Ivory Coast capital falls to anti-Gbagbo rebels (UPDATES) (VIDEO)

Members of forces loyal to Ivory Coast's internationally recognized president, Alassane Ouattara, hold their weapons on March 29, 2011 in Duekoue, in western Ivory Coast. Outtara's forces are near the capital Yamassoukrou in a vast offensive to seize control after a disputed election, as Laurent Gbagbo seeks to boost his army with thousands of new recruits in Abidjan.

Forces opposing the incumbent Ivory Coast president Laurent Gbagbo entered the capital city on Wednesday, and were parading victoriously through the streets, according to reports.

A spokesman for Alassane Ouattara, the internationally recognized winner of last November's presidential poll, confirmed on Wednesday that his forces had entered the city of Yamoussoukro but told The Associated Press news agency that pockets of resistance still existed.

Earlier Wednesday, following a successful offensive by Ouattara sympathisers, including the capture of two more towns, Gbagbo called for a cease-fire and mediation in the Ivory Coast.

Fighting in Ivory Coast has intensified, with fighters loyal to Ouattara reportedly entering at least two new towns Wednesday after seizing several cities the day before from forces loyal to Gbagbo and moving closer to the official capital of Yamoussoukro.

The Associated Press quoted Ouattara's defense spokesman as saying fighters had taken control of the central towns of Bouafle and Sinfra. Witnesses also reported gunfire in Tiebissou, 30 miles from Yamoussoukro.

A spokesman for Gbagbo, meanwhile, called for a cease-fire and mediation.
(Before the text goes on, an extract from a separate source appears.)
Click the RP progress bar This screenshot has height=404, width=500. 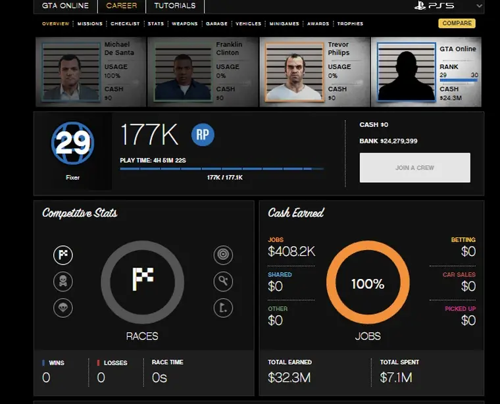(222, 169)
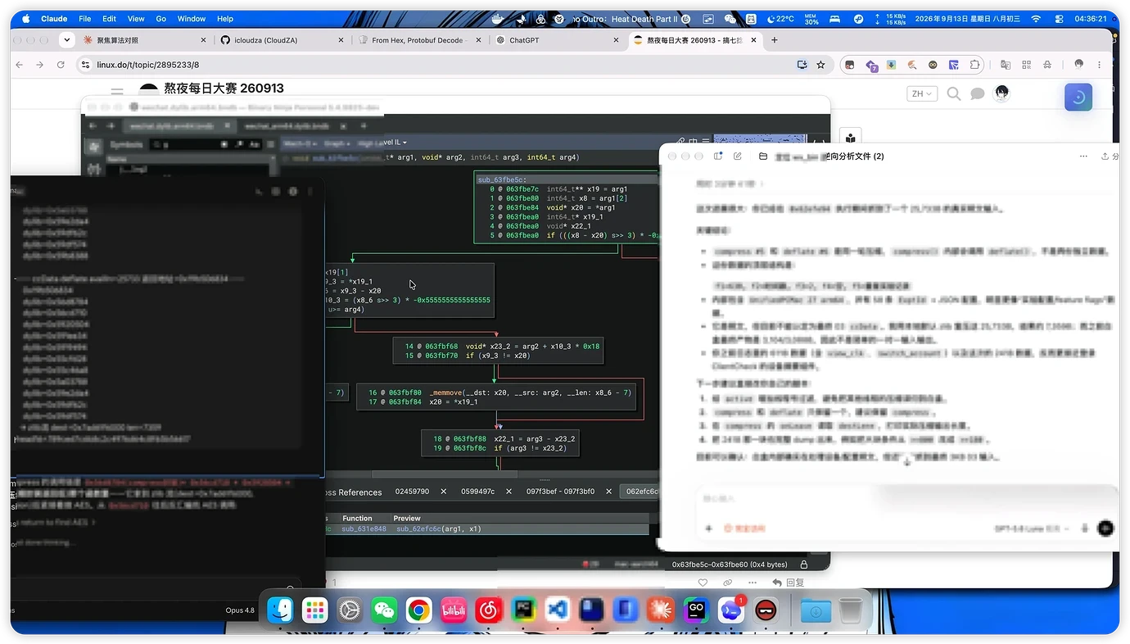This screenshot has width=1130, height=644.
Task: Open the Window menu in menu bar
Action: click(x=192, y=19)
Don Mello told Radio France Internationale that the army had adopted a strategy of tactical withdrawal, though he that Gbagbo's forces could use their "legitimate right of defense."

Ouattara is the internationally recognized winner of the presidential election last November, but Gbagbo has refused to relinquish power and continues to control Ivory Coast's largest city and financial capital, Abidjan.